◆ Your assignment ◆
The data below is to be repeated in full, exactly as shown.

Data excerpts:
■ ■ ■ ■ ■ ■ ■
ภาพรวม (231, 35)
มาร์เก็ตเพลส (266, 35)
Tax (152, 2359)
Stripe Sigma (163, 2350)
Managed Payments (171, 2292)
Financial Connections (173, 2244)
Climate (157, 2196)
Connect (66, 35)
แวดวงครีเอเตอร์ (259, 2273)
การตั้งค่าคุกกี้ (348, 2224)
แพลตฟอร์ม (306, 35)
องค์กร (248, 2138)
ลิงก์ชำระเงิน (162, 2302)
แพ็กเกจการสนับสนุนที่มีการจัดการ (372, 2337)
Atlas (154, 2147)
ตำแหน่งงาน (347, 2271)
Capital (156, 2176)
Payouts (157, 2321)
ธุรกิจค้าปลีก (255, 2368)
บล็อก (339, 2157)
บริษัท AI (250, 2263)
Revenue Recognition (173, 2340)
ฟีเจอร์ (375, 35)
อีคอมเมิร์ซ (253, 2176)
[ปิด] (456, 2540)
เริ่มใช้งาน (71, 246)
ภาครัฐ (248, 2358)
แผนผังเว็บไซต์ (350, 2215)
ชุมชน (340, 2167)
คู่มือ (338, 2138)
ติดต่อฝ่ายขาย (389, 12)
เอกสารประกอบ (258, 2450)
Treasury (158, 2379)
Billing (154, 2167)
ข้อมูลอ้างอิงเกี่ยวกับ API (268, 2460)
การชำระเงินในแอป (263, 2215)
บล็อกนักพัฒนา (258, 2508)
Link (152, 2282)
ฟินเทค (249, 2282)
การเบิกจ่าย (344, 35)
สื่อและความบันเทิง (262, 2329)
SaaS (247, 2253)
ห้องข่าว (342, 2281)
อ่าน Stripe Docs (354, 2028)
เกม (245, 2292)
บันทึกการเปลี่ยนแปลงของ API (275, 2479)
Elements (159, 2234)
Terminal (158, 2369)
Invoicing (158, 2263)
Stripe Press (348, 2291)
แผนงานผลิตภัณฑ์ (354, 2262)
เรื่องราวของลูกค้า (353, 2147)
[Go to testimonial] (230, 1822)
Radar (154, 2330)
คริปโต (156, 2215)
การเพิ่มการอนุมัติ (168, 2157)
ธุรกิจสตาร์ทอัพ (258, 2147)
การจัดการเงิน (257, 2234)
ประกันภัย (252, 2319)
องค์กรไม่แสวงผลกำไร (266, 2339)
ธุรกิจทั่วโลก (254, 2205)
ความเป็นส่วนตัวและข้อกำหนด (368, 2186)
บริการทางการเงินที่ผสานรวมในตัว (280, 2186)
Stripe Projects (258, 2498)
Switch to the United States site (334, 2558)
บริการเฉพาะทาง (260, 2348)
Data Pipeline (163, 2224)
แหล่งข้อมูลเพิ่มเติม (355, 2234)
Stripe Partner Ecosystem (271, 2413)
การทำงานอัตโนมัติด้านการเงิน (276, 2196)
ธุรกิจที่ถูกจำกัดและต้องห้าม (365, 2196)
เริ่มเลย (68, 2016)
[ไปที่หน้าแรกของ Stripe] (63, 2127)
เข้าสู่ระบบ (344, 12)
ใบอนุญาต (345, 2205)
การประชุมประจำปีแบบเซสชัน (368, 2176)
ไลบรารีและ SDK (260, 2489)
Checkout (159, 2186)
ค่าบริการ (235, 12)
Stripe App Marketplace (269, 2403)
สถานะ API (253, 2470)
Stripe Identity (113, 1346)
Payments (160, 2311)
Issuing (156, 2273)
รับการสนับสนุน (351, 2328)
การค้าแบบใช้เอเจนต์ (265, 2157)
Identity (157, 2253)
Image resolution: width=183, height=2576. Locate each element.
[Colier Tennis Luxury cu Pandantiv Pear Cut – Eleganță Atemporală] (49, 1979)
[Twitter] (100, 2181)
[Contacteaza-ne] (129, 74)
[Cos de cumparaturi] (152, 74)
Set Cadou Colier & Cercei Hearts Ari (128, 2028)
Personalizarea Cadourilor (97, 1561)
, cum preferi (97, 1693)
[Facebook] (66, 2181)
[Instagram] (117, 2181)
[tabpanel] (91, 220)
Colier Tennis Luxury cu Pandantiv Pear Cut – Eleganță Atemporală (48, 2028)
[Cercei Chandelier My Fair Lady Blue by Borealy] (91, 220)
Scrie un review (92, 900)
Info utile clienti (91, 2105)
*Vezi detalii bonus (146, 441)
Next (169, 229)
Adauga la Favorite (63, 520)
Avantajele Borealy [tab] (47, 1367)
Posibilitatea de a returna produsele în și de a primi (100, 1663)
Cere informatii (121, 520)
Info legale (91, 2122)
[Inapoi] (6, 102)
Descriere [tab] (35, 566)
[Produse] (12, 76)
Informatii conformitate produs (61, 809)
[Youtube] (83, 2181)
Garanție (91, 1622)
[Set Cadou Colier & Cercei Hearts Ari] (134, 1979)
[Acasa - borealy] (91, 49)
■ ■ ■ ■ ■ ■ ■
◆ Response box ◆
ภาพรวม (231, 35)
มาร์เก็ตเพลส (266, 35)
Tax (152, 2359)
Stripe Sigma (163, 2350)
Managed Payments (171, 2292)
Financial Connections (173, 2244)
Climate (157, 2196)
Connect (66, 35)
แวดวงครีเอเตอร์ (259, 2273)
การตั้งค่าคุกกี้ (348, 2224)
แพลตฟอร์ม (306, 35)
องค์กร (248, 2138)
ลิงก์ชำระเงิน (162, 2302)
แพ็กเกจการสนับสนุนที่มีการจัดการ (372, 2337)
Atlas (154, 2147)
ตำแหน่งงาน (347, 2271)
Capital (156, 2176)
Payouts (157, 2321)
ธุรกิจค้าปลีก (255, 2368)
บล็อก (339, 2157)
บริษัท AI (250, 2263)
Revenue Recognition (173, 2340)
ฟีเจอร์ (375, 35)
อีคอมเมิร์ซ (253, 2176)
[ปิด] (456, 2540)
เริ่มใช้งาน (71, 246)
ภาครัฐ (248, 2358)
แผนผังเว็บไซต์ (350, 2215)
ชุมชน (340, 2167)
คู่มือ (338, 2138)
ติดต่อฝ่ายขาย (389, 12)
เอกสารประกอบ (258, 2450)
Treasury (158, 2379)
Billing (154, 2167)
ข้อมูลอ้างอิงเกี่ยวกับ API (268, 2460)
การชำระเงินในแอป (263, 2215)
บล็อกนักพัฒนา (258, 2508)
Link (152, 2282)
ฟินเทค (249, 2282)
การเบิกจ่าย (344, 35)
สื่อและความบันเทิง (262, 2329)
SaaS (247, 2253)
ห้องข่าว (342, 2281)
อ่าน Stripe Docs (354, 2028)
เกม (245, 2292)
บันทึกการเปลี่ยนแปลงของ API (275, 2479)
Elements (159, 2234)
Terminal (158, 2369)
Invoicing (158, 2263)
Stripe Press (348, 2291)
แผนงานผลิตภัณฑ์ (354, 2262)
เรื่องราวของลูกค้า (353, 2147)
[Go to testimonial] (230, 1822)
Radar (154, 2330)
คริปโต (156, 2215)
การเพิ่มการอนุมัติ (168, 2157)
ธุรกิจสตาร์ทอัพ (258, 2147)
การจัดการเงิน (257, 2234)
ประกันภัย (252, 2319)
องค์กรไม่แสวงผลกำไร (266, 2339)
ธุรกิจทั่วโลก (254, 2205)
ความเป็นส่วนตัวและข้อกำหนด (368, 2186)
บริการทางการเงินที่ผสานรวมในตัว (280, 2186)
Stripe Projects (258, 2498)
Switch to the United States site (334, 2558)
บริการเฉพาะทาง (260, 2348)
Data Pipeline (163, 2224)
แหล่งข้อมูลเพิ่มเติม (355, 2234)
Stripe Partner Ecosystem (271, 2413)
การทำงานอัตโนมัติด้านการเงิน (276, 2196)
ธุรกิจที่ถูกจำกัดและต้องห้าม (365, 2196)
เริ่มเลย (68, 2016)
[ไปที่หน้าแรกของ Stripe] (63, 2127)
เข้าสู่ระบบ (344, 12)
ใบอนุญาต (345, 2205)
การประชุมประจำปีแบบเซสชัน (368, 2176)
ไลบรารีและ SDK (260, 2489)
Checkout (159, 2186)
ค่าบริการ (235, 12)
Stripe App Marketplace (269, 2403)
สถานะ API (253, 2470)
Stripe Identity (113, 1346)
Payments (160, 2311)
Issuing (156, 2273)
รับการสนับสนุน (351, 2328)
การค้าแบบใช้เอเจนต์ (265, 2157)
Identity (157, 2253)
Image resolution: width=183, height=2576. Locate each element.
[Colier Tennis Luxury cu Pandantiv Pear Cut – Eleganță Atemporală] (49, 1979)
[Twitter] (100, 2181)
[Contacteaza-ne] (129, 74)
[Cos de cumparaturi] (152, 74)
Set Cadou Colier & Cercei Hearts Ari (128, 2028)
Personalizarea Cadourilor (97, 1561)
, cum preferi (97, 1693)
[Facebook] (66, 2181)
[Instagram] (117, 2181)
[tabpanel] (91, 220)
Colier Tennis Luxury cu Pandantiv Pear Cut – Eleganță Atemporală (48, 2028)
[Cercei Chandelier My Fair Lady Blue by Borealy] (91, 220)
Scrie un review (92, 900)
Info utile clienti (91, 2105)
*Vezi detalii bonus (146, 441)
Next (169, 229)
Adauga la Favorite (63, 520)
Avantajele Borealy [tab] (47, 1367)
Posibilitatea de a returna produsele în și de a primi (100, 1663)
Cere informatii (121, 520)
Info legale (91, 2122)
[Inapoi] (6, 102)
Descriere [tab] (35, 566)
[Produse] (12, 76)
Informatii conformitate produs (61, 809)
[Youtube] (83, 2181)
Garanție (91, 1622)
[Set Cadou Colier & Cercei Hearts Ari] (134, 1979)
[Acasa - borealy] (91, 49)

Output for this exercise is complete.